Continue the discussion of tick labels on ggplot2 maps, picking up after its last comment.

> **Document excerpt**:
----------
What blocks the ticks is that the graticule lines don't intersect with the plot boundaries. To draw ticks for any sort of strange, non-linear coordinate system the only reasonable way I could think of to implement it was to look at the intersection points between graticule lines and plot boundaries. This generally places ticks where you would expect them and avoids ticks where they shouldn't be, but it can give you problems for world maps.
The relevant code is here:
https://github.com/tidyverse/ggplot2/blob/21df8dc88e9b736a136bc39362defe2943008767/R/coord-sf.R#L316-L471
Thank you.
I would be worried that there are many cases in which it could go wrong, in particular since the limits will depend on the CRS in which the geometries are provided.
And also, I'd like to point out that when drawing a world map, tick labels only look good when you use a bad projection. The moment you use a reasonable projection (Goode Homolosine or Winkel Tripel) tick labels will be all bunched up near the poles and look weird. In particular for Goode Homolosine.
Maybe the right course of action would be to explain all of this in the documentation?
Yes, I also have all kinds of problems when drawing maps using sf and ggplot2, and sometimes I enen want to use the cartopy package of Python.
I think we discussed this before, but would it make sense to provide an annotation helper that places tick labels inside the plotting are for all these world-map edge cases?
----------
> **Records**:
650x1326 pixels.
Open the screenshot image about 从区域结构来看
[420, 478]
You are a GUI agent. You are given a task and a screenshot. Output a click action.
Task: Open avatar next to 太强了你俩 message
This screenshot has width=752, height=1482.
----------
> **Output below**:
In my opinion this is a good idea in principle but not at all easy to implement, and you may create all sorts of additional expectations by providing this feature. It would probably fit better into a package such as ggspatial.
Simplest reprex for this problem, solved here setting expand=FALSE.
If one were to summarise this issue, is it correct to say that when x/y axis do not show up, one should use coord_sf(expand = FALSE) (given that manual corrections with scale_y_continuous() and scale_x_continuous() are not guaranteed to produce an axis without expand = FALSE?
library(ggplot2)
library(rnaturalearth)
world <- ne_countries(scale = "medium", returnclass = "sf")
p <- ggplot(data = world) +
geom_sf()
p

p+coord_sf(expand = FALSE)

## manual corrections sometime work without setting explcitly `expand = FALSE`
p+scale_y_continuous(limits = c(-70, 80))+scale_x_continuous(limits = c(-180, 180))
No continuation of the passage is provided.